The next feature was somewhat of a sequel to his first. Daar doer in die Stad (Deep in the City), released in 1953, tells of a happy Bushveld family whose lives are turned upside down by the mother’s death. The father, his young daughter, and their pet dog have to move to the city so he can try and patent a bean-machine. The urban world is foreign and foreboding with much danger. The father perseveres, and triumphs in a comical manner. The credits of this film read like a family tree: He starred as the father, his real wife (again) starred as his onscreen wife, his daughter, Marietjie, starred as his onscreen daughter, and even the dog was the Uys’s family dog. It was the first time that Uys worked with a 35mm camera and he eagerly explored its various possibilities. Once more Uys’s cinematic recipe was a success (Anonymous 1973b:10).
Uys made the picture for Killarney Film Studios / African Film Productions. In 1954, Uys was awarded The Schlesinger Drum Award (then the local version of the American Academy Award, or Oscar). The award was named after the Schlesingers who controlled African Film Productions, the first company in South Africa to produce feature films (Le Roux and Fourie 1982:2). Although Uys’s films were increasingly becoming financial successes, the filmmaker still suffered financially. The Schlesinger organisation was paying him (irrespective of the various positions he held when making a film) a flat rate of £100 a month – less then what a professional sound technician was paid. He endured the treatment as the remittance was at least guaranteed, and because he was addicted to his storytelling. Uys’s next film, his second for African Film Productions, was to deal with a traitor during the Anglo Boer War (Mimosa Films n.d.).

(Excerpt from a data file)
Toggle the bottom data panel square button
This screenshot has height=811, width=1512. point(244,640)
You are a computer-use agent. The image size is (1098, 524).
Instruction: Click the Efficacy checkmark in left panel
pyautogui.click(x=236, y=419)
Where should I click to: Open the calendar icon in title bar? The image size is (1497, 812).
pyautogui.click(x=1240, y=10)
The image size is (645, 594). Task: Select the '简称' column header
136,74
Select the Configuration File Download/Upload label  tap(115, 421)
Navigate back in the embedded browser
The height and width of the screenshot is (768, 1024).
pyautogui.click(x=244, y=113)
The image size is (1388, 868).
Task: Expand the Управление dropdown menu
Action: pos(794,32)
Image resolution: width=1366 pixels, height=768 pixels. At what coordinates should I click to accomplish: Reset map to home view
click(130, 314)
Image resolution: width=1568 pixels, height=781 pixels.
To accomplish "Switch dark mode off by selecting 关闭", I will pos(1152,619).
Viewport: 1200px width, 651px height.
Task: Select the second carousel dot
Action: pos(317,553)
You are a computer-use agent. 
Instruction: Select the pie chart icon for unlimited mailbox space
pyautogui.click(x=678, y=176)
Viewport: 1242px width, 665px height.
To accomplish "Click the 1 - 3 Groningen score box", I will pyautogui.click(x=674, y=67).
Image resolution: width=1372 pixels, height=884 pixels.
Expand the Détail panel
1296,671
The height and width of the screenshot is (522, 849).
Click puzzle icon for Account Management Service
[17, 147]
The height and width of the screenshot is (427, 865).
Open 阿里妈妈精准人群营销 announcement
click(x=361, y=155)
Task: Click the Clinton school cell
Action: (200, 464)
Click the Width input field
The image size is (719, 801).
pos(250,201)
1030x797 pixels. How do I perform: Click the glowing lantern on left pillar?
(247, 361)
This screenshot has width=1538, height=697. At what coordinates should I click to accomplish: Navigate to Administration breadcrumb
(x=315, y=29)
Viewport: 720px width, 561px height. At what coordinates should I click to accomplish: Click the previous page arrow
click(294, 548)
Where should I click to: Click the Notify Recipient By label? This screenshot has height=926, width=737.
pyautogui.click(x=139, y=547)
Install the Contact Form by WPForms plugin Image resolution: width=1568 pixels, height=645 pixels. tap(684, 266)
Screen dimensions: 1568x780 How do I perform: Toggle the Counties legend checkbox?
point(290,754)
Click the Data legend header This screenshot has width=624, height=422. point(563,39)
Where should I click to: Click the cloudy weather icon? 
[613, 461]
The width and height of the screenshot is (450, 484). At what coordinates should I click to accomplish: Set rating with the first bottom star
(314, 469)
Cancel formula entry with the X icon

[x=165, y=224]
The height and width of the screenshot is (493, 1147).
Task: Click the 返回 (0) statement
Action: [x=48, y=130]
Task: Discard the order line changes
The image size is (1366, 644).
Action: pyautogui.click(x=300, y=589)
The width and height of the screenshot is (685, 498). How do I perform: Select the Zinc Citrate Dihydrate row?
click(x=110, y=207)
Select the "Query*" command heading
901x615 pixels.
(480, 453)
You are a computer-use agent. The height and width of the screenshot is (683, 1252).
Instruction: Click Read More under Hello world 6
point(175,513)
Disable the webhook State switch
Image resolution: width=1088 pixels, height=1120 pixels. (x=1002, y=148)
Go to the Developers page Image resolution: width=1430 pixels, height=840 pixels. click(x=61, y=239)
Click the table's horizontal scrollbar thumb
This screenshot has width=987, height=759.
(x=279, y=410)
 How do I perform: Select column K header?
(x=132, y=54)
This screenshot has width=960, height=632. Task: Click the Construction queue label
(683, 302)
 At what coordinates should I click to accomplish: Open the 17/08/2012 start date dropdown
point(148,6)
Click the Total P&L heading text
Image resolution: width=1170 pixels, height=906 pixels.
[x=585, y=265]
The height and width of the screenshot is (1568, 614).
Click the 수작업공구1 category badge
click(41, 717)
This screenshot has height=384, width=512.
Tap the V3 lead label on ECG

▶ Exercise requirements:
a: Copy out the stretch of the film history text from "The next feature" through "success (Anonymous 1973b:10).", swapping "bean-machine" for "sewing machine".
b: Answer these from the film history text:
(i) In what year was Daar doer in die Stad released?
(ii) How much was the Schlesinger organisation paying Uys each month?
(iii) In what year did Uys receive The Schlesinger Drum Award?
Answer using only the film history text.

▶ Answers for this exercise:
a:
The next feature was somewhat of a sequel to his first. Daar doer in die Stad (Deep in the City), released in 1953, tells of a happy Bushveld family whose lives are turned upside down by the mother’s death. The father, his young daughter, and their pet dog have to move to the city so he can try and patent a sewing machine. The urban world is foreign and foreboding with much danger. The father perseveres, and triumphs in a comical manner. The credits of this film read like a family tree: He starred as the father, his real wife (again) starred as his onscreen wife, his daughter, Marietjie, starred as his onscreen daughter, and even the dog was the Uys’s family dog. It was the first time that Uys worked with a 35mm camera and he eagerly explored its various possibilities. Once more Uys’s cinematic recipe was a success (Anonymous 1973b:10).

b:
(i) 1953
(ii) £100 a month
(iii) 1954